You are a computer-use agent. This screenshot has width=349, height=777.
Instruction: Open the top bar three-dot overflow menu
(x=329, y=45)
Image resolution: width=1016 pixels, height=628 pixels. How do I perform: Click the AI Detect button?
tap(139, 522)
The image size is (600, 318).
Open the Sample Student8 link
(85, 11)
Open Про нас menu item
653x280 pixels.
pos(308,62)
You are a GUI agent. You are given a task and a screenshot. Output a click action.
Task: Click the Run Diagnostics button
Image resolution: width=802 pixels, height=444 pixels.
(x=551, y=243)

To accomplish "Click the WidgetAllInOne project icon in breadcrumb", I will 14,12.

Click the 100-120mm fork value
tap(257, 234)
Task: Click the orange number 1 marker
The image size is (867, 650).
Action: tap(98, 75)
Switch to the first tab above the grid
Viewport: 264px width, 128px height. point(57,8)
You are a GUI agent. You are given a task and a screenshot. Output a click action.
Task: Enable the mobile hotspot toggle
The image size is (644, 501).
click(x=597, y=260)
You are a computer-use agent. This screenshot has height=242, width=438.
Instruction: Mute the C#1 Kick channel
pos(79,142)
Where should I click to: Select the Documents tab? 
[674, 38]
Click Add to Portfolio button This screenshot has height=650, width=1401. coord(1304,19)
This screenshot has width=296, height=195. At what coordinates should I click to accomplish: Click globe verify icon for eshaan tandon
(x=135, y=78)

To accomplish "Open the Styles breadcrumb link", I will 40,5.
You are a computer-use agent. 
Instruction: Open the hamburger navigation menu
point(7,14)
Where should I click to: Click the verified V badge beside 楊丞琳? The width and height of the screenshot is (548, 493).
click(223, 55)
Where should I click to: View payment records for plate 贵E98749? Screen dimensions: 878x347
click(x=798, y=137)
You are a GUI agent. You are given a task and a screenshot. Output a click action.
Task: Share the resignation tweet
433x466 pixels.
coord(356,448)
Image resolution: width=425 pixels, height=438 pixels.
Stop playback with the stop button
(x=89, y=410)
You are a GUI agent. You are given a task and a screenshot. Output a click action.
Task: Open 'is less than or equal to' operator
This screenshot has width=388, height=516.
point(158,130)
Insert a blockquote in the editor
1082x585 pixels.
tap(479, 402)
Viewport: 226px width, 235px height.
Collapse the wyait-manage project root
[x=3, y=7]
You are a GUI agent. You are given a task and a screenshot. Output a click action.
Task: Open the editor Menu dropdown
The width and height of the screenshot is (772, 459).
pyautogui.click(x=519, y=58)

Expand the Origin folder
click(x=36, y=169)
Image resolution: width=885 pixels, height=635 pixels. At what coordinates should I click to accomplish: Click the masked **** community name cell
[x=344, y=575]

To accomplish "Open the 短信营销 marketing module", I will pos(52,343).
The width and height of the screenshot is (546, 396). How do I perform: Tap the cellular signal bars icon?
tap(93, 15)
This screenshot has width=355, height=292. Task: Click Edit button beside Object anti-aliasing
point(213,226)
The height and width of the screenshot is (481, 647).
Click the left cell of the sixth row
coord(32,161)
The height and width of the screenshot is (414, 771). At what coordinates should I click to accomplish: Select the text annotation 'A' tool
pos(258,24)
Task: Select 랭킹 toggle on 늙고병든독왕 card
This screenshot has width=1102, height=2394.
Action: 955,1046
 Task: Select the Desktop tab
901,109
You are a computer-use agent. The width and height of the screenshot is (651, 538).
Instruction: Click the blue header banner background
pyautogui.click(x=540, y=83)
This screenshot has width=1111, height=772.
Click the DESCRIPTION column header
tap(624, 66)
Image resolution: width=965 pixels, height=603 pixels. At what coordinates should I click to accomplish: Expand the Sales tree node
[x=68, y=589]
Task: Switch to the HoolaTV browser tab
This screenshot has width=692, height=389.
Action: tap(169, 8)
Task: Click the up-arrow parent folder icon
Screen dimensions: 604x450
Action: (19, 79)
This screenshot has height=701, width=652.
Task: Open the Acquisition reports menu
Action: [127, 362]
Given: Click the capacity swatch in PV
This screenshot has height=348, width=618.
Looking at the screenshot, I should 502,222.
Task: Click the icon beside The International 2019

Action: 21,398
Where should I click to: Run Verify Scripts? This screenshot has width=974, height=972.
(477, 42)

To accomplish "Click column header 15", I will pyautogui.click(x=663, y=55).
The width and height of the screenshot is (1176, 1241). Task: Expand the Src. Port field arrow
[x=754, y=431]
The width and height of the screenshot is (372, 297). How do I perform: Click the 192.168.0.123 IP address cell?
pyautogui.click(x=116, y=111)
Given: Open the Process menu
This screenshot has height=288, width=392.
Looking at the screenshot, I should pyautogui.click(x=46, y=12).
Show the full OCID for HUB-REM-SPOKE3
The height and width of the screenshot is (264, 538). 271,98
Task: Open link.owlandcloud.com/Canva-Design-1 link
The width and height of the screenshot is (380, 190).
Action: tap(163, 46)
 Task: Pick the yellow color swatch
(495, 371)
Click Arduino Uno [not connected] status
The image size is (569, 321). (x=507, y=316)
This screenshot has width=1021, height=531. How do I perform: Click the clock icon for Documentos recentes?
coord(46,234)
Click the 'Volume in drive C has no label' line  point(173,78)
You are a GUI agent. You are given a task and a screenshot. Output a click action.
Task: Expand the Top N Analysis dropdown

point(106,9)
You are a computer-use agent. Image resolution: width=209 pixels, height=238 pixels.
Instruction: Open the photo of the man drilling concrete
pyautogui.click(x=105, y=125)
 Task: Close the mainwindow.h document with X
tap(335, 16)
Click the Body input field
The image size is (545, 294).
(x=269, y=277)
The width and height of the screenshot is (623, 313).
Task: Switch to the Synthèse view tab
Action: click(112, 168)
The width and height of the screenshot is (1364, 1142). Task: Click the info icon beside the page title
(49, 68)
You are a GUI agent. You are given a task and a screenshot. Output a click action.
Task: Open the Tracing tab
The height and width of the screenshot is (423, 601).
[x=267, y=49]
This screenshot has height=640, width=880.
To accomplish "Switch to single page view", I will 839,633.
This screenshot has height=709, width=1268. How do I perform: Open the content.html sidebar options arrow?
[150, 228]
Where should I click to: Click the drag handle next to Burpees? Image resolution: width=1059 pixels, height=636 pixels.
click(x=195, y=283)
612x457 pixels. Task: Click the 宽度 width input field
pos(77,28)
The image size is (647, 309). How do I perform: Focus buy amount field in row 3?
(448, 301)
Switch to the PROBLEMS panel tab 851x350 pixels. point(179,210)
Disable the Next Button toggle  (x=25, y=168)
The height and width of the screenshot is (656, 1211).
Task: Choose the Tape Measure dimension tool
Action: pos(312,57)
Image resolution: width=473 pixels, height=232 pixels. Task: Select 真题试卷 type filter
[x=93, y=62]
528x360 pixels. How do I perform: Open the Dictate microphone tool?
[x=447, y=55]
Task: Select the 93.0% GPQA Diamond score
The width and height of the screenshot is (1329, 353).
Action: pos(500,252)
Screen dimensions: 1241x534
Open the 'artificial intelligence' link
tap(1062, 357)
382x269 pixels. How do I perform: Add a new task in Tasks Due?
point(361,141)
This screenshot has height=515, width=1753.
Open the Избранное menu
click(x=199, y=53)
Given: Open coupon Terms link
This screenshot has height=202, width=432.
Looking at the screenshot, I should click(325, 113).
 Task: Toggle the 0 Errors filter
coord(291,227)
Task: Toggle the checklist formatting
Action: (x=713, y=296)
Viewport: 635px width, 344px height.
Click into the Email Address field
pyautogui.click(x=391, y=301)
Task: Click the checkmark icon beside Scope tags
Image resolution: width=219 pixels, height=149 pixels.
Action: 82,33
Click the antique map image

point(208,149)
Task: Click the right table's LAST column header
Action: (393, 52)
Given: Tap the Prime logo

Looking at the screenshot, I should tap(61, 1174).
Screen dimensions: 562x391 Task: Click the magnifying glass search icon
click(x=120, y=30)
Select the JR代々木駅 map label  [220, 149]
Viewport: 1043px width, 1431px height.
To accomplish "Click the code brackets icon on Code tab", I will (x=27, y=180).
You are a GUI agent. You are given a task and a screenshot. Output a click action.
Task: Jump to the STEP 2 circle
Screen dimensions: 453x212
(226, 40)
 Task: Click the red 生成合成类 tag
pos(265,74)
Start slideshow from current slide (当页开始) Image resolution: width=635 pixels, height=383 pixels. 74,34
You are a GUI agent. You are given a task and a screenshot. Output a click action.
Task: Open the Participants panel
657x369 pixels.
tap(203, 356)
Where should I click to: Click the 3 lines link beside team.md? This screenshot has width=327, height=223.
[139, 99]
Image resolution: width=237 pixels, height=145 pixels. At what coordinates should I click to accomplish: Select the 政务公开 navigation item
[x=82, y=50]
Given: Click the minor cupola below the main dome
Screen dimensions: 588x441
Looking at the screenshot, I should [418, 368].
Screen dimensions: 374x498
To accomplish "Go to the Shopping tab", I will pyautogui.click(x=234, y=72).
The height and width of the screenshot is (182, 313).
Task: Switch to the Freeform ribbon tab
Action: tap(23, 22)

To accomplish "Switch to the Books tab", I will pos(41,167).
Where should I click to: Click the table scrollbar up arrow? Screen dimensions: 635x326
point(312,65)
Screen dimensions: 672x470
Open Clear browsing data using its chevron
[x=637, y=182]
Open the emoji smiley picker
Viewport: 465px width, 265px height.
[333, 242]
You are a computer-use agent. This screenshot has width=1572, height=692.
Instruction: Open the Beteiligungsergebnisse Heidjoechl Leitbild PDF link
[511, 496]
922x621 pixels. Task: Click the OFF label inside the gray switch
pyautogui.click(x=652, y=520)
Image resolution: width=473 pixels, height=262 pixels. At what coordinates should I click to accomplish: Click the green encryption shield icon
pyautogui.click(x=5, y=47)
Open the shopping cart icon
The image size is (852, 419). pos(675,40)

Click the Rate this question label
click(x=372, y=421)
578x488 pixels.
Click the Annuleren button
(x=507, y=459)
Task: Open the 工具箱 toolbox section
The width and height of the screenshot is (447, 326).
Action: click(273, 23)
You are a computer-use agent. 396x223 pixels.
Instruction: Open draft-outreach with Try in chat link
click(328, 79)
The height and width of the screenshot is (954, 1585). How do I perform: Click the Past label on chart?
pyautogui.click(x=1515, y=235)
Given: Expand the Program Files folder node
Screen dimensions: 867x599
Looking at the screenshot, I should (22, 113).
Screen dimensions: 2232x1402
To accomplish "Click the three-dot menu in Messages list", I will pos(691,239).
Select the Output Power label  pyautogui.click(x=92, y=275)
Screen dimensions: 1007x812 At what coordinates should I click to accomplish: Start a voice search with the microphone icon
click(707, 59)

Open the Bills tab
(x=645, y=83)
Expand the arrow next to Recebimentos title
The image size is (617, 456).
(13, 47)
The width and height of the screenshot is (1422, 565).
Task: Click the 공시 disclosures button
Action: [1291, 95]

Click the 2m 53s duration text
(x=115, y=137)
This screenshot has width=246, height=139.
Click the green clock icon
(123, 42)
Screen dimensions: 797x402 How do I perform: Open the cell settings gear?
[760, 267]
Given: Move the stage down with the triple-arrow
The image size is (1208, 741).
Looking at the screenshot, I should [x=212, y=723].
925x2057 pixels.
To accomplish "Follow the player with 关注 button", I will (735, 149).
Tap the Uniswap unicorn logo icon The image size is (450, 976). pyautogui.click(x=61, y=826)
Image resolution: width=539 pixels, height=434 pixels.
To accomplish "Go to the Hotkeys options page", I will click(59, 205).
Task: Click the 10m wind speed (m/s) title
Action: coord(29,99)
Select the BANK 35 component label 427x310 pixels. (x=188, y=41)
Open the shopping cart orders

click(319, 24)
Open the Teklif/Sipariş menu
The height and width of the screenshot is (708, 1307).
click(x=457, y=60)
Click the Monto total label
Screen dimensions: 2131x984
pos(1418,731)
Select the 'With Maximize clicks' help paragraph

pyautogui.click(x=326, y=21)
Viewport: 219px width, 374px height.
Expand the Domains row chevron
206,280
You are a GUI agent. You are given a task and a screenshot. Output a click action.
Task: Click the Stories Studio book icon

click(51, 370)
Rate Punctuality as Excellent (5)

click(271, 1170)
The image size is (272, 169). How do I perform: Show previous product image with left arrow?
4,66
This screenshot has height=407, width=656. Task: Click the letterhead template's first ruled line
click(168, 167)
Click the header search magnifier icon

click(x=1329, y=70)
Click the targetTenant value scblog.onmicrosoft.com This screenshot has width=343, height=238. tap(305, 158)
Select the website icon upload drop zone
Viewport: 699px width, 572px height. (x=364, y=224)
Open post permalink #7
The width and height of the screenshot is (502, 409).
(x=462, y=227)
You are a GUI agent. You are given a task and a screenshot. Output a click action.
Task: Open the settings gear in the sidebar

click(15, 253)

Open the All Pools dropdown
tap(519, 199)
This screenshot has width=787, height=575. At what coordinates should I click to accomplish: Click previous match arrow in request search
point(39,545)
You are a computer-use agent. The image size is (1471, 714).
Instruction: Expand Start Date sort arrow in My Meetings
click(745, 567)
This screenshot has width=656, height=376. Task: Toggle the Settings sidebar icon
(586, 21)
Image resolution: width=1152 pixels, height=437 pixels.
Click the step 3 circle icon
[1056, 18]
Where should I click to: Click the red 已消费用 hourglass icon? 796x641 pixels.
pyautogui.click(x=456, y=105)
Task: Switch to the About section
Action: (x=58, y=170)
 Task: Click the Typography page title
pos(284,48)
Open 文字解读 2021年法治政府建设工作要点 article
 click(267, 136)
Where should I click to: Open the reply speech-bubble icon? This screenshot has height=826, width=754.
_ _ _ _ _ _ _
> _Problem details_:
Quote exactly the line containing "Image resolution: width=1152" and every later line through the end of the listing, and no other lines.

> _Response_:
Image resolution: width=1152 pixels, height=437 pixels.
Click the step 3 circle icon
[1056, 18]
Where should I click to: Click the red 已消费用 hourglass icon? 796x641 pixels.
pyautogui.click(x=456, y=105)
Task: Switch to the About section
Action: (x=58, y=170)
 Task: Click the Typography page title
pos(284,48)
Open 文字解读 2021年法治政府建设工作要点 article
 click(267, 136)
Where should I click to: Open the reply speech-bubble icon? This screenshot has height=826, width=754.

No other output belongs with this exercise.